What Can We Tell From Mynews Holdings Berhad's ROCE Trend?

When we looked at the ROCE trend at Mynews Holdings Berhad, we didn't gain much confidence. Around five years ago the returns on capital were 9.9%, but since then they've fallen to 1.1%. Meanwhile, the business is utilizing more capital but this hasn't moved the needle much in terms of sales in the past 12 months, so this could reflect longer term investments. It may take some time before the company starts to see any change in earnings from these investments.

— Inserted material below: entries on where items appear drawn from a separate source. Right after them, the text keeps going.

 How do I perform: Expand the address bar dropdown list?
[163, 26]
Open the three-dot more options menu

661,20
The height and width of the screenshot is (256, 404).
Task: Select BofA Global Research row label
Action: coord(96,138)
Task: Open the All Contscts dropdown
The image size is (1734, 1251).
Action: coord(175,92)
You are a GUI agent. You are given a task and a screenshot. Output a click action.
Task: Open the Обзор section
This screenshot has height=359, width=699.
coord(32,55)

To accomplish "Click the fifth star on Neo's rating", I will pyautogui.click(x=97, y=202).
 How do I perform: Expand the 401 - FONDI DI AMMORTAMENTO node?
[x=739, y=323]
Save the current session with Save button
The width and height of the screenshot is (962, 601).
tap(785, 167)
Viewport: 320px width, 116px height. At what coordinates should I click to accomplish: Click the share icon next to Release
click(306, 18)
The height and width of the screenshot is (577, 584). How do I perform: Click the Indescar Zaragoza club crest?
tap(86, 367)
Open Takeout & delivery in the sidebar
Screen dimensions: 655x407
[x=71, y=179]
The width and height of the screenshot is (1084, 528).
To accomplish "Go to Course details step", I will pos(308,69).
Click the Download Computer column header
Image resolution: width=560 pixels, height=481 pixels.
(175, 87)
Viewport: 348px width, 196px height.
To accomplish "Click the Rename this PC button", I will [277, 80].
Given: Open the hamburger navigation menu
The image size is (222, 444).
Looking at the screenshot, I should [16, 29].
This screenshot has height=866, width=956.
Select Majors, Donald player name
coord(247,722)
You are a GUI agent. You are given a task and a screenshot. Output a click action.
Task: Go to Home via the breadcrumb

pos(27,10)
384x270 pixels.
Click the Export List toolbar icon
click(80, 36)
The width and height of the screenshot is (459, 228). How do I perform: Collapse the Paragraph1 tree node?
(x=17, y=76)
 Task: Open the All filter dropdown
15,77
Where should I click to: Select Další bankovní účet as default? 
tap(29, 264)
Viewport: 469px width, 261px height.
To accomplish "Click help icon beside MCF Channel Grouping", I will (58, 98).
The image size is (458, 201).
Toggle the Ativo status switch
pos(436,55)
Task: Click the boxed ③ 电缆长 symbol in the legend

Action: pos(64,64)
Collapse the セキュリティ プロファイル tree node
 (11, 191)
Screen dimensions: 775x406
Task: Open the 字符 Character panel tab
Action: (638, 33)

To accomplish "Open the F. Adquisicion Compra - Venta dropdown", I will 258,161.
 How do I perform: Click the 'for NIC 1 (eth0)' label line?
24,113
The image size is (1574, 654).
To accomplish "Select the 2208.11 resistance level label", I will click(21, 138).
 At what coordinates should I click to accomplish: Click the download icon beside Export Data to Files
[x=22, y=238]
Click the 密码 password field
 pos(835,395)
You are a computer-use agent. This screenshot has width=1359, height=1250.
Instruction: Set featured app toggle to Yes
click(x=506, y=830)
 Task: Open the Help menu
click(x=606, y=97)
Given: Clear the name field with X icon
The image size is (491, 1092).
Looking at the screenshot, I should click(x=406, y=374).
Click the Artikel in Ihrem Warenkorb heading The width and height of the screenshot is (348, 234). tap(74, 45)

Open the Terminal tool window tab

While on the subject, we noticed that the ratio of current liabilities to total assets has risen to 34%, which has impacted the ROCE. Without this increase, it's likely that ROCE would be even lower than 1.1%. While the ratio isn't currently too high, it's worth keeping an eye on this because if it gets particularly high, the business could then face some new elements of risk.

The Bottom Line

In summary, Mynews Holdings Berhad is reinvesting funds back into the business for growth but unfortunately it looks like sales haven't increased much just yet. And in the last five years, the stock has given away 63% so the market doesn't look too hopeful on these trends strengthening any time soon. Therefore based on the analysis done in this article, we don't think Mynews Holdings Berhad has the makings of a multi-bagger.

One more thing to note, we've identified 2 warning signs with Mynews Holdings Berhad and understanding these should be part of your investment process.

For those who like to invest in solid companies, check out this free list of companies with solid balance sheets and high returns on equity.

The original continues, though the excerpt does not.